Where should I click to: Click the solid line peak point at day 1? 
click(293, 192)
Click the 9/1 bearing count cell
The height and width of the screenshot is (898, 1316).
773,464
#####
AIM OF THE EXERCISE: Each record must be restated word for word, including the last line.

SOLUTION:
Where should I click to: Click the solid line peak point at day 1? 
click(293, 192)
Click the 9/1 bearing count cell
The height and width of the screenshot is (898, 1316).
773,464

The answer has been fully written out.